The Merriam-Webster dictionary app provided me the definition of vapor, which is as multifaceted as many other words. I know it is trite to begin a talk with a dictionary definition, so maybe I can weave it throughout this reflection, where the dictionary entry will appear in quotes.
The act of ingesting nicotine is perhaps the most recent version of vapor. Like the cloud of tobacco smoke it means to replace, vaping spreads through the air and “impair[s] transparency.”
According to Qoheleth, “something unsubstantial or transitory” describes all things, which he summarizes as hevel hevelim, a chase after wind. For him, a belief in the hereafter culminates in the earthly delights he is here after, and get ‘em while you can.
The most curious dictionary entry, employing the plural form, is an archaic one: “Exhalations of bodily organs (such as the stomach) held to affect the physical or mental condition”; alternately, “a depressed or hysterical nervous condition.”

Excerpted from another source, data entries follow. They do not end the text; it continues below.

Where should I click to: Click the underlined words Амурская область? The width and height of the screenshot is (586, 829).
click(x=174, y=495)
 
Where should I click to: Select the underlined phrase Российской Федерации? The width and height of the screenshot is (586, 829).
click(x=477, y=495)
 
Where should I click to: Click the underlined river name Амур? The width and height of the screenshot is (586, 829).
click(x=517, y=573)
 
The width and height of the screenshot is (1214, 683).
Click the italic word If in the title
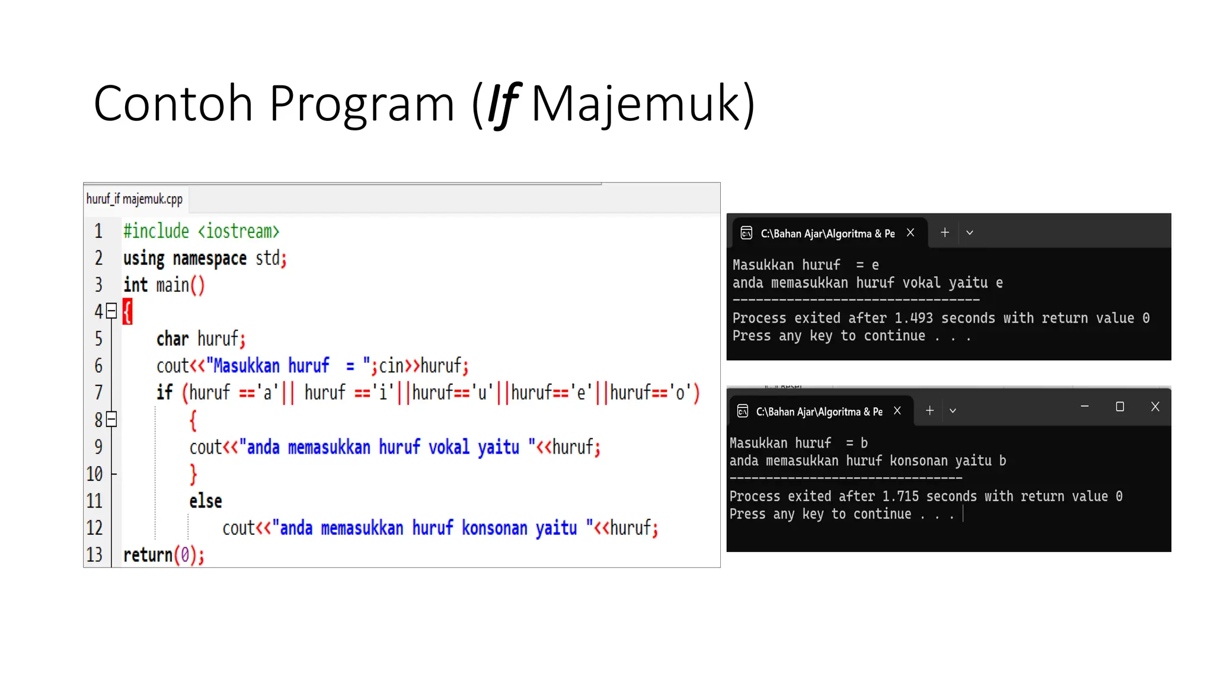point(503,104)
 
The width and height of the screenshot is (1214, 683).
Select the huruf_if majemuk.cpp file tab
point(135,199)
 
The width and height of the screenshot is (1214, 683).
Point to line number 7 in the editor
point(98,392)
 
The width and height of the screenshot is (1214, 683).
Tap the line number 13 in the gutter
point(94,555)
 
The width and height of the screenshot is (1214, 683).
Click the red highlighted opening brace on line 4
point(127,311)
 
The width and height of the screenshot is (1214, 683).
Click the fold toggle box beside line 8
point(111,420)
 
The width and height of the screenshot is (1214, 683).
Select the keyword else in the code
point(206,501)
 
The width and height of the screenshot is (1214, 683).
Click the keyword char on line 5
point(172,339)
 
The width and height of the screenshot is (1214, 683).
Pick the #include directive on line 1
point(156,231)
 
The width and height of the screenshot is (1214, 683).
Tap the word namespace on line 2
point(210,258)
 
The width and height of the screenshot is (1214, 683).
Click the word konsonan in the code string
point(494,528)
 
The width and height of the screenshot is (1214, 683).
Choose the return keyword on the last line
point(148,555)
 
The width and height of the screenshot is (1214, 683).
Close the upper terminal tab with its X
point(910,233)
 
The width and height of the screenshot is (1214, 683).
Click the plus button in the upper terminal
point(945,232)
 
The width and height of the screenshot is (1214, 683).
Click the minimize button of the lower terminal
point(1085,407)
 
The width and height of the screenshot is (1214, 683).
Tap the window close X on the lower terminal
point(1155,407)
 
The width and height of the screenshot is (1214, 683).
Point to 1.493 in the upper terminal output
point(913,318)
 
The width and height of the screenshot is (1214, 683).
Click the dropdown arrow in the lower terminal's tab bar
point(953,411)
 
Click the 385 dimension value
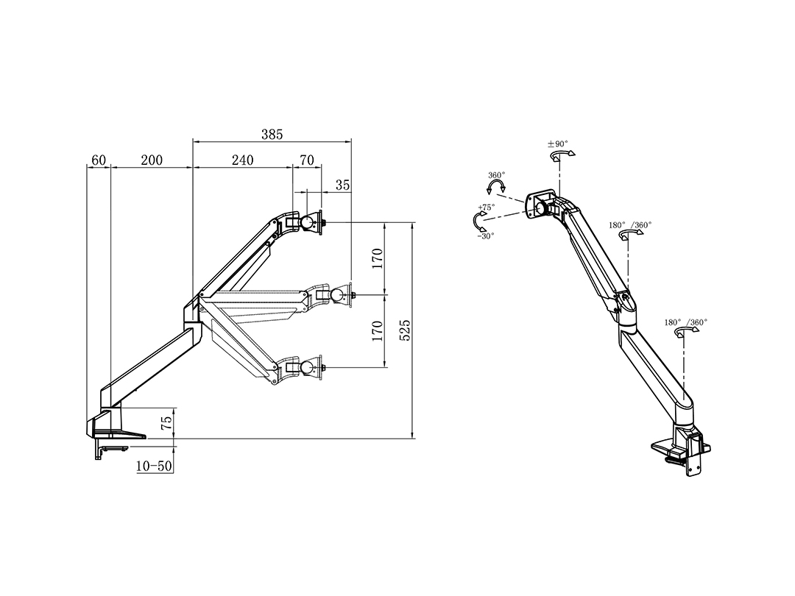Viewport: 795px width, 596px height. tap(272, 135)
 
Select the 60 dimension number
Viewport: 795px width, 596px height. tap(99, 160)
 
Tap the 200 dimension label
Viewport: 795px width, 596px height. tap(152, 160)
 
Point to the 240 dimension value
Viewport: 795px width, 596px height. tap(242, 160)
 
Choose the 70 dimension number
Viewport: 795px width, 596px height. tap(307, 160)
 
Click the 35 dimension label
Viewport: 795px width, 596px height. tap(342, 185)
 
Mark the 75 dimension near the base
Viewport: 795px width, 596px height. tap(166, 422)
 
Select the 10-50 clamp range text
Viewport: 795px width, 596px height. tap(154, 466)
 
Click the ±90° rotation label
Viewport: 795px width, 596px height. tap(558, 144)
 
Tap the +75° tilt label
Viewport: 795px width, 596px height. tap(486, 208)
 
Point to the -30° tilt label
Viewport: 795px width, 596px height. tap(485, 235)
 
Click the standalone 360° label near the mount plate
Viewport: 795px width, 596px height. tap(497, 175)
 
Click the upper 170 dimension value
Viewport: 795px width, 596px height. tap(377, 258)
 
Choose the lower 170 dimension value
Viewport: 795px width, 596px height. tap(377, 330)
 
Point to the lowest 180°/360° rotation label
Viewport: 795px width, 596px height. tap(685, 322)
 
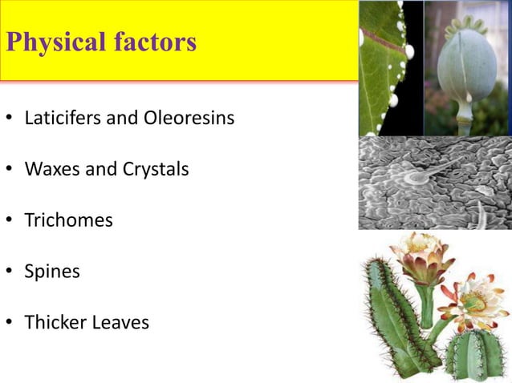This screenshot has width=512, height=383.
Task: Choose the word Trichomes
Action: pos(68,220)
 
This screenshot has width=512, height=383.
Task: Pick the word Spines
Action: pos(52,272)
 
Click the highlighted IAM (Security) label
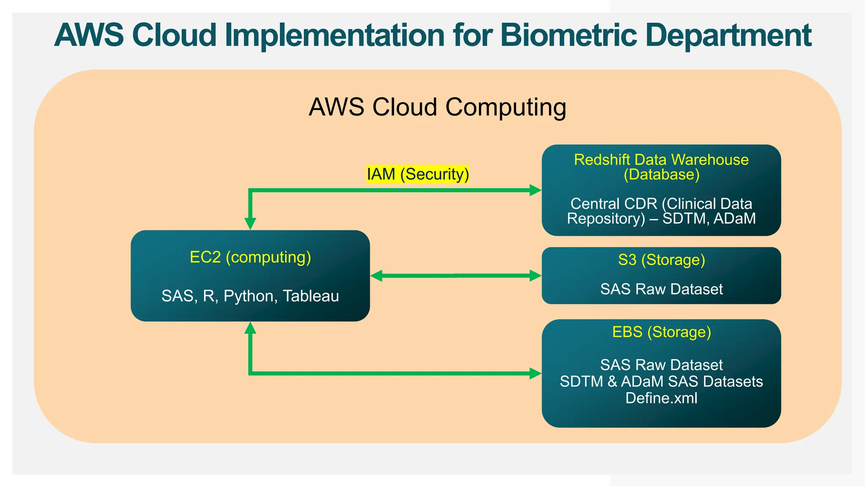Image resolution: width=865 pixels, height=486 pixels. tap(418, 174)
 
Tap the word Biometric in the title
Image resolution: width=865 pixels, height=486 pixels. tap(569, 35)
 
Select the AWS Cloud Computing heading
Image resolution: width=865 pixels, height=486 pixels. tap(437, 107)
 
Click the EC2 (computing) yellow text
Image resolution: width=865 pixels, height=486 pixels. tap(250, 257)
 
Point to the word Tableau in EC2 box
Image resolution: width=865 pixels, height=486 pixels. tap(311, 296)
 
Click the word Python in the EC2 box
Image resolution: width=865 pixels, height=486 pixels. tap(248, 296)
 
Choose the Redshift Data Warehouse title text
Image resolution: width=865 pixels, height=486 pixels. tap(661, 160)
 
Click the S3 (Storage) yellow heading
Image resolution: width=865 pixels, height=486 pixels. tap(661, 260)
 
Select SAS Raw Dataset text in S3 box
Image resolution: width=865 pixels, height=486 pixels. tap(661, 289)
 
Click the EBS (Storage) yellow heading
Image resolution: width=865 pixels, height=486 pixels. tap(661, 332)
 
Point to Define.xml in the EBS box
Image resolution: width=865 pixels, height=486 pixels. tap(661, 398)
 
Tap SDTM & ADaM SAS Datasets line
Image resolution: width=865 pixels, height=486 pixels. tap(661, 381)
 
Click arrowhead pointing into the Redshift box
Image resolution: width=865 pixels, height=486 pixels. tap(536, 190)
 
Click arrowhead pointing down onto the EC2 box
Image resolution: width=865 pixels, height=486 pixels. tap(250, 224)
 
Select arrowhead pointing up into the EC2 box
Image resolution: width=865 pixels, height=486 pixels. tap(250, 328)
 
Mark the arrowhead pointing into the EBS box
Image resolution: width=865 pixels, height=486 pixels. tap(536, 373)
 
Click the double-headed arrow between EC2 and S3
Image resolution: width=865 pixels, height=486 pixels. tap(456, 276)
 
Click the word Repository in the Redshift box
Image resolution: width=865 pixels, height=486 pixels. tap(606, 219)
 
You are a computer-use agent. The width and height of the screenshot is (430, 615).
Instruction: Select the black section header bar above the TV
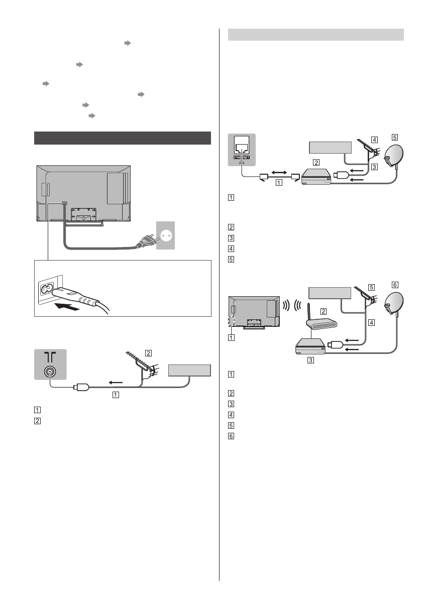click(x=122, y=138)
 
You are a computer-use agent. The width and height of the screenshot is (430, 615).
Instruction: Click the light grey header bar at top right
click(x=316, y=35)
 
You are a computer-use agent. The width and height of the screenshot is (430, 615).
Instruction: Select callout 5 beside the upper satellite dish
click(x=394, y=137)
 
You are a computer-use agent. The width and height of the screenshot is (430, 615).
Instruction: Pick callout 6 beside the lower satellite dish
click(x=394, y=284)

It’s as if our physical maladies had a spiritual dimension to them, and our emotional ones too.
This “novel” coronavirus (as if there were anything new under the sun): from the outset I was intrigued by the appearance of corona, the Latin word for “crown” that I recall in Revelation 2:10: Be faithful until death, and I will give you the crown of life (esto fidelis usque ad mortem, et dabo tibi coronam vitae).
I don’t much concern myself with the peculiar details of the last book of the Bible, preferring a broader perspective: it is bookended by Genesis, suggesting that the first and the last contain significance for everything in between. The primeval preface of Genesis’ first eleven chapters has a super-historical quality to it, as does the entirety of Revelation, a declaration of Christ’s triumph over the Ancient Oppressor.
Rev 2:10 has a way of summarizing the upshot of the whole book. Through all these tribulations, be faithful... Trials are hevel hevelim, the vapor of vapors. They seem and are very real, but their potency (Latin vis, whence “viral”) is limited. They are, finally, “blustering, or idle talk.”
Anyhow, the “corona” component of the virus has to do with the corona, or halo, that appears around each molecule.